The competition, held every year, ”encourages the production and publication of Caribbean fiction and poetry,” according to its website. It focuses on poetry and short stories from emerging writers whose work centres on regional and diasporic Caribbean themes and concerns.

Mc Shine started writing poems when she was 8-years-old and still in primary school. As she recalled, she wrote poems about her toys and characters from comic books.

“They were very clunky poems from what I remember,” she said. “But I was pretty pleased with myself.

“I think I began to pay more attention to writing when I was 14 or 15 and we started to write poems modelled on the work of some British poets we were studying in school. I realised that I enjoyed writing poems.”

Conte de fées by French surrealist poet Robert Desnos was the first poem that inspired Mc Shine. Later on she discovered the work of poets André Breton and Jacques Prévert whose writing opened up her eyes to other styles of poetry.

“In addition to the aforementioned poets, a very abridged list would include Pablo Neruda, Mary Oliver, Denise Levertov, Emily Dickinson, Derek Walcott, Rilke, Seamus Heaney.

“Recently I have been reading Dionne Brand, Pascale Petit, AE Stallings. There are many others and many still to read.”

Still on a high from her Small Axe poetry win at the close of 2011, Mc Shine said she was encouraged to enter the competition by fellow poet Simone Leid. She took Leid’s advice because it seemed to be a good way for her to put together a group of poems that would be a “coherent ensemble but show some variety in form and subject. At least that’s the way I approached it.”

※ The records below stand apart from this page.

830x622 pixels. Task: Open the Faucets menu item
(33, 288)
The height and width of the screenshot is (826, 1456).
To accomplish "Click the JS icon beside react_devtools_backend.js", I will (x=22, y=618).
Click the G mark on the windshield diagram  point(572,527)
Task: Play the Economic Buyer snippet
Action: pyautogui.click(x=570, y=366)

Mc Shine submitted two series of poems — Four Seasons, which featured four poems and Caribbean Orpheus , a series of three poems. Moulting Season was the overall title of her submission, named after one of her poems.

The 41-year-old magazine employee described the theme of the body of work submitted to the competition as transformational. Themes also included exile and departure, drawn from her own experience of living abroad for the last 14 years.

“When I opened the e-mail informing me of the results, first I was incredulous, then stunned and elated.

I was absolutely thrilled that my poems had been selected by the judges (Fred D’Aguiar, Cyril Dabydeen and Shara McCallum).

“Since I was a joint first-place winner, the cash prizes for first and second places were combined and then shared between us. The winning poems will also be published in Small Axe 38 later this month.”

Mc Shine is inspired to write by any and everything — be it an article she just read or a stranger on a train and even the life cycle of silk moths.

Often times, she said, it’s an ache or yearning that she is trying to articulate.

“Sometimes a great line arrives and the rest of the poem tries to live up to it.”

She writes everyday but not necessarily poetry.

“I do read poetry every day. I see that as an essential part of tuning ear, hand and eye to the possibilities of language.”

From her own collection of poems, Liming in the Rumshop with Orpheus, one of the poems she submitted to the Small Axe competitions, is the one she had most fun writing.

“I managed to use a word I really like, but never hear any more — “obstreperous” — though it wasn’t something I’d planned from the outset.”

Mc Shine is currently working towards publishing a book of poems. She also wants to keep learning her craft and improving on it. Her advice to budding poets is simply to read regularly and to read attentively.

“When you read a poem that surprises you or evokes a response from you, try to understand how the poet achieved that. What’s the form? What’s the metre? What’s the rhyme scheme? How precise are the images the poet uses? What words begin and end the poem? Where are the line breaks?

“Read the poem out loud, too. If that sounds like too much to do all at once, try focusing one aspect, or even just your favourite lines, for a while and see whether you begin to read — and write — poems differently. And send your work out into the world when you feel you’ve done your best with it.

With spoken word growing among the young lovers of poetry, Mc Shine says poetry is far from being a dying craft as some may think.

“It’s one of the oldest literary forms we know and I don’t think it’s in danger of disappearing. No doubt it will continue to develop in new directions; to me that’s a sign of health.”